- _Collected data entries_
·····

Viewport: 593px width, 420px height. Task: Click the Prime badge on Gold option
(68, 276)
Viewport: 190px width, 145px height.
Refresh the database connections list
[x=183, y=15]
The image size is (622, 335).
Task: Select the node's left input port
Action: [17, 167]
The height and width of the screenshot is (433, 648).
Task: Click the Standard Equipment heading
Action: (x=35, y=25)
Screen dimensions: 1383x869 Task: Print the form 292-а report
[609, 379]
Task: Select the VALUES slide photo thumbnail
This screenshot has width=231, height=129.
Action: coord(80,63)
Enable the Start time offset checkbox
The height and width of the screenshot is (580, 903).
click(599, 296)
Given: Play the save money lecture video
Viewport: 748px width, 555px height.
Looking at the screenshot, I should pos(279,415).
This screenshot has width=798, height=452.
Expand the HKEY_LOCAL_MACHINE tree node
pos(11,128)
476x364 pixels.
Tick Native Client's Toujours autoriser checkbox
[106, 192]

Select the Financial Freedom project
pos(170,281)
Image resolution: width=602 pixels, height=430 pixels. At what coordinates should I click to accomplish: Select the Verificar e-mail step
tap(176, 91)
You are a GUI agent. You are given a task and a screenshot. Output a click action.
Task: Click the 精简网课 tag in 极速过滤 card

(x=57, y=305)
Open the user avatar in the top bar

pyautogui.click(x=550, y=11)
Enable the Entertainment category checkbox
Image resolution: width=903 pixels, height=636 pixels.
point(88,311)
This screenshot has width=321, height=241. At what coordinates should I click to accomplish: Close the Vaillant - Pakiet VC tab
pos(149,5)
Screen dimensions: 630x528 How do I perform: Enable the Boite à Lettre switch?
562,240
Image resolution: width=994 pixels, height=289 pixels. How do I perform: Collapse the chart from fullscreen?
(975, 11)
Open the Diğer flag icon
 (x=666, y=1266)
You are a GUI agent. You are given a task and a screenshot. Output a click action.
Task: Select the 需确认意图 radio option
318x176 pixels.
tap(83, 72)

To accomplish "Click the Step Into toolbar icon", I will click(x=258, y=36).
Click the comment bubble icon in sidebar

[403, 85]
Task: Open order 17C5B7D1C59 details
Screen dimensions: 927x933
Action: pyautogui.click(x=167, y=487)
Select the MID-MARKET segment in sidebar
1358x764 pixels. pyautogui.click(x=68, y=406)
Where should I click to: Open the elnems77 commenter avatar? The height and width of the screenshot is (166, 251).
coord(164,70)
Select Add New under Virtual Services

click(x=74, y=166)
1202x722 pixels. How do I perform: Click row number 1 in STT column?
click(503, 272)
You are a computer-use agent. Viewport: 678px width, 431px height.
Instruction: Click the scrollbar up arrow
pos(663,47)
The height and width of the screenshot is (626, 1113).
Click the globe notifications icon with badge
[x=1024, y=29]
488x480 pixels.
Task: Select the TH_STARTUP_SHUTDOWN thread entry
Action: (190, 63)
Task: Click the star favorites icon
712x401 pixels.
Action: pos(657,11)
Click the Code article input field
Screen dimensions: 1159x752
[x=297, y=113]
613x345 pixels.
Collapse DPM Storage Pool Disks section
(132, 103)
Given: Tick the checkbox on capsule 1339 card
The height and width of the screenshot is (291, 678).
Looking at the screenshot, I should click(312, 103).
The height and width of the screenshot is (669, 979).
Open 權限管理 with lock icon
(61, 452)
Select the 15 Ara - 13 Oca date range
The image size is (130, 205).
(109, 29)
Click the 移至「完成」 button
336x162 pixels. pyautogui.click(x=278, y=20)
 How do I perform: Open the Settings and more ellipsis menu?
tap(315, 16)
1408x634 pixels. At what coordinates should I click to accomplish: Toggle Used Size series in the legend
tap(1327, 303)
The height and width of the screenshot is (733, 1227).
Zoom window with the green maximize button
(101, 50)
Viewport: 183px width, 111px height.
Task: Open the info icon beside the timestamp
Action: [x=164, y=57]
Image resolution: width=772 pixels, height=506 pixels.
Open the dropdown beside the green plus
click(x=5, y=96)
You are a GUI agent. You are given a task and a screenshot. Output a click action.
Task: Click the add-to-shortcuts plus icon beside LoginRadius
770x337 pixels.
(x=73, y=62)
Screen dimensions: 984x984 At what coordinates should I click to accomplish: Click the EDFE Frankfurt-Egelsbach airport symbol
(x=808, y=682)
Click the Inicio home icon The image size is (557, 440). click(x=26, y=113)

·····

- _What this task involves_
Each entry must appear in the reply exactly as written.

- _Exercise response_
Viewport: 593px width, 420px height. Task: Click the Prime badge on Gold option
(68, 276)
Viewport: 190px width, 145px height.
Refresh the database connections list
[x=183, y=15]
The image size is (622, 335).
Task: Select the node's left input port
Action: [17, 167]
The height and width of the screenshot is (433, 648).
Task: Click the Standard Equipment heading
Action: (x=35, y=25)
Screen dimensions: 1383x869 Task: Print the form 292-а report
[609, 379]
Task: Select the VALUES slide photo thumbnail
This screenshot has width=231, height=129.
Action: coord(80,63)
Enable the Start time offset checkbox
The height and width of the screenshot is (580, 903).
click(599, 296)
Given: Play the save money lecture video
Viewport: 748px width, 555px height.
Looking at the screenshot, I should pos(279,415).
This screenshot has width=798, height=452.
Expand the HKEY_LOCAL_MACHINE tree node
pos(11,128)
476x364 pixels.
Tick Native Client's Toujours autoriser checkbox
[106, 192]

Select the Financial Freedom project
pos(170,281)
Image resolution: width=602 pixels, height=430 pixels. At what coordinates should I click to accomplish: Select the Verificar e-mail step
tap(176, 91)
You are a GUI agent. You are given a task and a screenshot. Output a click action.
Task: Click the 精简网课 tag in 极速过滤 card

(x=57, y=305)
Open the user avatar in the top bar

pyautogui.click(x=550, y=11)
Enable the Entertainment category checkbox
Image resolution: width=903 pixels, height=636 pixels.
point(88,311)
This screenshot has width=321, height=241. At what coordinates should I click to accomplish: Close the Vaillant - Pakiet VC tab
pos(149,5)
Screen dimensions: 630x528 How do I perform: Enable the Boite à Lettre switch?
562,240
Image resolution: width=994 pixels, height=289 pixels. How do I perform: Collapse the chart from fullscreen?
(975, 11)
Open the Diğer flag icon
 (x=666, y=1266)
You are a GUI agent. You are given a task and a screenshot. Output a click action.
Task: Select the 需确认意图 radio option
318x176 pixels.
tap(83, 72)

To accomplish "Click the Step Into toolbar icon", I will click(x=258, y=36).
Click the comment bubble icon in sidebar

[403, 85]
Task: Open order 17C5B7D1C59 details
Screen dimensions: 927x933
Action: pyautogui.click(x=167, y=487)
Select the MID-MARKET segment in sidebar
1358x764 pixels. pyautogui.click(x=68, y=406)
Where should I click to: Open the elnems77 commenter avatar? The height and width of the screenshot is (166, 251).
coord(164,70)
Select Add New under Virtual Services

click(x=74, y=166)
1202x722 pixels. How do I perform: Click row number 1 in STT column?
click(503, 272)
You are a computer-use agent. Viewport: 678px width, 431px height.
Instruction: Click the scrollbar up arrow
pos(663,47)
The height and width of the screenshot is (626, 1113).
Click the globe notifications icon with badge
[x=1024, y=29]
488x480 pixels.
Task: Select the TH_STARTUP_SHUTDOWN thread entry
Action: (190, 63)
Task: Click the star favorites icon
712x401 pixels.
Action: pos(657,11)
Click the Code article input field
Screen dimensions: 1159x752
[x=297, y=113]
613x345 pixels.
Collapse DPM Storage Pool Disks section
(132, 103)
Given: Tick the checkbox on capsule 1339 card
The height and width of the screenshot is (291, 678).
Looking at the screenshot, I should click(312, 103).
The height and width of the screenshot is (669, 979).
Open 權限管理 with lock icon
(61, 452)
Select the 15 Ara - 13 Oca date range
The image size is (130, 205).
(109, 29)
Click the 移至「完成」 button
336x162 pixels. pyautogui.click(x=278, y=20)
 How do I perform: Open the Settings and more ellipsis menu?
tap(315, 16)
1408x634 pixels. At what coordinates should I click to accomplish: Toggle Used Size series in the legend
tap(1327, 303)
The height and width of the screenshot is (733, 1227).
Zoom window with the green maximize button
(101, 50)
Viewport: 183px width, 111px height.
Task: Open the info icon beside the timestamp
Action: [x=164, y=57]
Image resolution: width=772 pixels, height=506 pixels.
Open the dropdown beside the green plus
click(x=5, y=96)
You are a GUI agent. You are given a task and a screenshot. Output a click action.
Task: Click the add-to-shortcuts plus icon beside LoginRadius
770x337 pixels.
(x=73, y=62)
Screen dimensions: 984x984 At what coordinates should I click to accomplish: Click the EDFE Frankfurt-Egelsbach airport symbol
(x=808, y=682)
Click the Inicio home icon The image size is (557, 440). click(x=26, y=113)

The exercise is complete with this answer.